● **Objective 1**
Reproduce the mailing list post on the Dutton decryption bill word for word, from start to finish.
● **Objective 2**
Transcribe only these lines from the records: start at the line that contains "This screenshot has height=676, width=1721." and stop after the line that contains "tap(457, 334)".

[AusNOG] Dutton decryption bill

Robert Hudson hudrob at gmail.com
Thu Aug 16 13:19:50 EST 2018


Hi Paul,

We have already published our stance on this previously in press releases
and our regular newsletter, and will be sending a formal response to the
govt's invitation to do so.

That response is currently being formulated to ensure we cover all
pertinent points, thus far (until we complete our reading of the mattter)
being:

* The proposed laws are WAY too vague to start with, and contradictory at
times in what is and isn't allowed, who and who is not allowed to access
the data, etc
* There is a strong history already of misuse of power by government
agencies/privileged individuals.

● **Given data**

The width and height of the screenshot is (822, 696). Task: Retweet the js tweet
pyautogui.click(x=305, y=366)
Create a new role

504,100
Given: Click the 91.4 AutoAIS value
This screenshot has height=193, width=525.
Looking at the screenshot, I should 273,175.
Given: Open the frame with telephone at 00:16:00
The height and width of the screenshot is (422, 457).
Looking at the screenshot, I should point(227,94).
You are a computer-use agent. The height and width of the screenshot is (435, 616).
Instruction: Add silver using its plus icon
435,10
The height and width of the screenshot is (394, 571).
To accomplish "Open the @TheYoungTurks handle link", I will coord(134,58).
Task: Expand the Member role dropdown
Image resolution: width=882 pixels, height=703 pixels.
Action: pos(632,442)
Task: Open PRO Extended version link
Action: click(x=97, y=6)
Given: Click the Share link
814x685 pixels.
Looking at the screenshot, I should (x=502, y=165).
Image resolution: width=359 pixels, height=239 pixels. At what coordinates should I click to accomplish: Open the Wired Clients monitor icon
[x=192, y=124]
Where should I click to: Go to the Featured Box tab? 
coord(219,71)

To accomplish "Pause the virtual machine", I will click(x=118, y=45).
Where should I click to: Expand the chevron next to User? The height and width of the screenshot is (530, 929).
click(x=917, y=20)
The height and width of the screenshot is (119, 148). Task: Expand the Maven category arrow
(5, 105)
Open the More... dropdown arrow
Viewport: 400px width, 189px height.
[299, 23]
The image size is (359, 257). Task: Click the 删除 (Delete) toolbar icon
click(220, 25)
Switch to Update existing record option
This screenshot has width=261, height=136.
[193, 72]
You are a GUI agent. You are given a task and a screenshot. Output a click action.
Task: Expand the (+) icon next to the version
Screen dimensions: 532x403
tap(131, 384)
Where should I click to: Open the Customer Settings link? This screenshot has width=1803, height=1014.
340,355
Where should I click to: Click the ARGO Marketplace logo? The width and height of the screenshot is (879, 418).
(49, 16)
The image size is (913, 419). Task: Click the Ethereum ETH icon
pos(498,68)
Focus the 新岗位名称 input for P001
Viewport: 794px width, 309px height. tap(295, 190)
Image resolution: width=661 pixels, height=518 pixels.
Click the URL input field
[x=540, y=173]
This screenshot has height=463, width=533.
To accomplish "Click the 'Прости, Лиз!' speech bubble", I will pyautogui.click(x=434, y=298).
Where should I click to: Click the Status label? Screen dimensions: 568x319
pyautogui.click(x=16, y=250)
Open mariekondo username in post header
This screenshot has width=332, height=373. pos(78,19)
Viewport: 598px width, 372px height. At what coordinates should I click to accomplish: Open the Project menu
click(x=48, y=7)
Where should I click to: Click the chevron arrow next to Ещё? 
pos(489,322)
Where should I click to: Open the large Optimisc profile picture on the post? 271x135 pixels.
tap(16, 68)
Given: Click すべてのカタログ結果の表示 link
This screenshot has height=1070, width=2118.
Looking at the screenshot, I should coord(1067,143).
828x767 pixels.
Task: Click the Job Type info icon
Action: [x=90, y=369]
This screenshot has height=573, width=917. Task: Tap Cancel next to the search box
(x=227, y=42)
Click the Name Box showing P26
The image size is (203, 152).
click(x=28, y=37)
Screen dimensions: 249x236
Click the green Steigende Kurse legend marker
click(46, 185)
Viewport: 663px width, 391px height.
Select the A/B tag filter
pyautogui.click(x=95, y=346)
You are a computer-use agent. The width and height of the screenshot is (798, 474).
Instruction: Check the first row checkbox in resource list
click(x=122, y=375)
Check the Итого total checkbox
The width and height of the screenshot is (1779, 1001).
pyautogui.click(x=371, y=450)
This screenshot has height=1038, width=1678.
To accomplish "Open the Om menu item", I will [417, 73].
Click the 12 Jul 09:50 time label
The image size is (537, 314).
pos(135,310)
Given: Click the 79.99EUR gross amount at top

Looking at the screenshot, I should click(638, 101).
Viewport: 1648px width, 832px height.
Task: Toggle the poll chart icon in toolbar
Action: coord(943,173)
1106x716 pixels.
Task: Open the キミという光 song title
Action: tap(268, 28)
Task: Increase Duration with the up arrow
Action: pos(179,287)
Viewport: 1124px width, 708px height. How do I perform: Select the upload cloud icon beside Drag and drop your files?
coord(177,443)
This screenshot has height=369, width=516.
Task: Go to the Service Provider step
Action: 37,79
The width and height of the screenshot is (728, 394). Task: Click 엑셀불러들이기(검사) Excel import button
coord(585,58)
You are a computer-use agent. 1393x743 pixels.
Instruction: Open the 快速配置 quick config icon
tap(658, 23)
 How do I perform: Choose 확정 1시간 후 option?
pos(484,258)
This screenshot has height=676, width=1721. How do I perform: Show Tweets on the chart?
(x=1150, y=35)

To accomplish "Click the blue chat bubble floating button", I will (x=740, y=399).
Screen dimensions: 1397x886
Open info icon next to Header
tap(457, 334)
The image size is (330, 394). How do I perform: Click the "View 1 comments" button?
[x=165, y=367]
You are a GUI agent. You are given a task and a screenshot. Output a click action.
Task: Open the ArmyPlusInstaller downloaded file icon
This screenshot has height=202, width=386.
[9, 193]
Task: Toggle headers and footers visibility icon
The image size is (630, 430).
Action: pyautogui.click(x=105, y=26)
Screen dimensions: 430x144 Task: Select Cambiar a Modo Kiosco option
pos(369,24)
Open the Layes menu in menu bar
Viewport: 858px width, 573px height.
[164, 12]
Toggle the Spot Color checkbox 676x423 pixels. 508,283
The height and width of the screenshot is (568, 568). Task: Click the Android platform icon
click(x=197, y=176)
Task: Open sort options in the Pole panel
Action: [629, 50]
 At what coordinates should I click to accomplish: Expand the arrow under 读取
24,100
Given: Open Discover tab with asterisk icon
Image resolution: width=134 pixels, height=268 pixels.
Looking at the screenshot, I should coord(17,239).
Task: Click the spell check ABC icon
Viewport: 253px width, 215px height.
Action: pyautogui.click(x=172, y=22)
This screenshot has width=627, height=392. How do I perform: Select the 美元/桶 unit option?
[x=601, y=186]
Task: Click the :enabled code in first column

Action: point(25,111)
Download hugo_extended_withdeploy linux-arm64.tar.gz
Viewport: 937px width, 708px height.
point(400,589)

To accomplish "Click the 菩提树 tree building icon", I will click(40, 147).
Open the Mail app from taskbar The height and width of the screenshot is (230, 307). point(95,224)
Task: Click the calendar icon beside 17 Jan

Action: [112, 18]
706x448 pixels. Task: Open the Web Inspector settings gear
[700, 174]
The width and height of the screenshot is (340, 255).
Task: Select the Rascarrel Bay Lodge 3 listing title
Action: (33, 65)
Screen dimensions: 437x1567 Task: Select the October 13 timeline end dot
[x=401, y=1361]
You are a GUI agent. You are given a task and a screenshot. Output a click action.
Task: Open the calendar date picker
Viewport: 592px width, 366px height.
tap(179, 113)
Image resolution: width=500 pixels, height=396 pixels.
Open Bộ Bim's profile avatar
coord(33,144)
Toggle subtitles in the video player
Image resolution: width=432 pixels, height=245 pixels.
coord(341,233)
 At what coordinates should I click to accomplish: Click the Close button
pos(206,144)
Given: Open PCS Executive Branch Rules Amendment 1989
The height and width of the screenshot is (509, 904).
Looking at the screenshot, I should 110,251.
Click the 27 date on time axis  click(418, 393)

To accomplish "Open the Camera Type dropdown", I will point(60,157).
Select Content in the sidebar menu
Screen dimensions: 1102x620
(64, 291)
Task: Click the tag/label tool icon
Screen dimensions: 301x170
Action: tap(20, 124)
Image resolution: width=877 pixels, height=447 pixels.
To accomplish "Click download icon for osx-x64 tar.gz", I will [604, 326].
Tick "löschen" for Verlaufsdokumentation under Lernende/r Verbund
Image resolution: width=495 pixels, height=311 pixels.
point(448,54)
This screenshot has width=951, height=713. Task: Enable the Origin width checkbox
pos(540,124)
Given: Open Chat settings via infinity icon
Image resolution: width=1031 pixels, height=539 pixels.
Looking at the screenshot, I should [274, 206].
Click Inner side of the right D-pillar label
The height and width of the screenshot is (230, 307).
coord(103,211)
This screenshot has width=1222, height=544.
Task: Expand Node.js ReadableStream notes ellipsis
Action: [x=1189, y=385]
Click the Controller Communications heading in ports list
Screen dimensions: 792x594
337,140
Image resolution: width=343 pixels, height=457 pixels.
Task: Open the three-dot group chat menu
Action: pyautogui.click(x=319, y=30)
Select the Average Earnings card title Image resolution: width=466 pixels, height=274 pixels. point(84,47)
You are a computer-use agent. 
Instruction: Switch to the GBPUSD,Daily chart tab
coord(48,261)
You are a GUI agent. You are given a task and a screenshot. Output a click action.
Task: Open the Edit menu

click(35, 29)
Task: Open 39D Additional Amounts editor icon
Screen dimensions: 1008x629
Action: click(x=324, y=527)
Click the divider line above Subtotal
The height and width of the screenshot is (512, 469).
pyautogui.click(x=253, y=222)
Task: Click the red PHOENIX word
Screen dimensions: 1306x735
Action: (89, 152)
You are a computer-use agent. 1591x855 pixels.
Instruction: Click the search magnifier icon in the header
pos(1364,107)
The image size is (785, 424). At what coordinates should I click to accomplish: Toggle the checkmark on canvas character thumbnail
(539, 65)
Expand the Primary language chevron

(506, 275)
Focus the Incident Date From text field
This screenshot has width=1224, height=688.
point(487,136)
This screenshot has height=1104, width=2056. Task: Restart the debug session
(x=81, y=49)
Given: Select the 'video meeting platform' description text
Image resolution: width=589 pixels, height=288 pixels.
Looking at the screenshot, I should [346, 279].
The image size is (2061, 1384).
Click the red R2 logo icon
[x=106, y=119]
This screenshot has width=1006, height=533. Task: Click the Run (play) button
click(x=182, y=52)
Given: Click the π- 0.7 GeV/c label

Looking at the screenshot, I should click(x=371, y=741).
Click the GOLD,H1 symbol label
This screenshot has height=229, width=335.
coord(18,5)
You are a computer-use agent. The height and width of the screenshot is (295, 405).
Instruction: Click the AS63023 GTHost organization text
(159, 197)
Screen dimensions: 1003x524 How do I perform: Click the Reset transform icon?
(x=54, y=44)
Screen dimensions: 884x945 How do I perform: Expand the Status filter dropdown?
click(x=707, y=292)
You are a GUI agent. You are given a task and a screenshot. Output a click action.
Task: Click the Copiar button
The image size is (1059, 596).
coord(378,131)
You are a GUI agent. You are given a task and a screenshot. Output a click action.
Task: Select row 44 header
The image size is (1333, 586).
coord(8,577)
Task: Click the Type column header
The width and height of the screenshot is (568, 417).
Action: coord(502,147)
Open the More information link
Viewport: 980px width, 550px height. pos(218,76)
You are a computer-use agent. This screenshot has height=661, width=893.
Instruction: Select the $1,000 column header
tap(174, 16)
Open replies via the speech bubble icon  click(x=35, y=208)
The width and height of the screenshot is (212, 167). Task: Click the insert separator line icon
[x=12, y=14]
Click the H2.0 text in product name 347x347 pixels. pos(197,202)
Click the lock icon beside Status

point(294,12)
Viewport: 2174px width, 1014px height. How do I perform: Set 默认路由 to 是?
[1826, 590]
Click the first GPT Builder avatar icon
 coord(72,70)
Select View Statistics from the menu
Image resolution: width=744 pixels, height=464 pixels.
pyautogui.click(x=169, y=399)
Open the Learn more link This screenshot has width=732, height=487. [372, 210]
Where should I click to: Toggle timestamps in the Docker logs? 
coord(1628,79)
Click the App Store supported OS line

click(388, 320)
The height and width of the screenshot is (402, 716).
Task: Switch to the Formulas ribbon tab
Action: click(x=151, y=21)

● **Exercise response 1**
[AusNOG] Dutton decryption bill

Robert Hudson hudrob at gmail.com
Thu Aug 16 13:19:50 EST 2018


Hi Paul,

We have already published our stance on this previously in press releases
and our regular newsletter, and will be sending a formal response to the
govt's invitation to do so.

That response is currently being formulated to ensure we cover all
pertinent points, thus far (until we complete our reading of the mattter)
being:

* The proposed laws are WAY too vague to start with, and contradictory at
times in what is and isn't allowed, who and who is not allowed to access
the data, etc
* There is a strong history already of misuse of power by government
agencies/privileged individuals.

● **Exercise response 2**
This screenshot has height=676, width=1721. How do I perform: Show Tweets on the chart?
(x=1150, y=35)

To accomplish "Click the blue chat bubble floating button", I will (x=740, y=399).
Screen dimensions: 1397x886
Open info icon next to Header
tap(457, 334)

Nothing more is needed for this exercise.